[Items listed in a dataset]
+-------+
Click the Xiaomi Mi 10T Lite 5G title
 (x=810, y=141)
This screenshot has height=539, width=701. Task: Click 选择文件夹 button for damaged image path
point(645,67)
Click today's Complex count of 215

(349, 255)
+-------+
REQUIREMENT: An exact copy of every record is needed; write it out in full.

ANSWER SECTION:
Click the Xiaomi Mi 10T Lite 5G title
 (x=810, y=141)
This screenshot has height=539, width=701. Task: Click 选择文件夹 button for damaged image path
point(645,67)
Click today's Complex count of 215

(349, 255)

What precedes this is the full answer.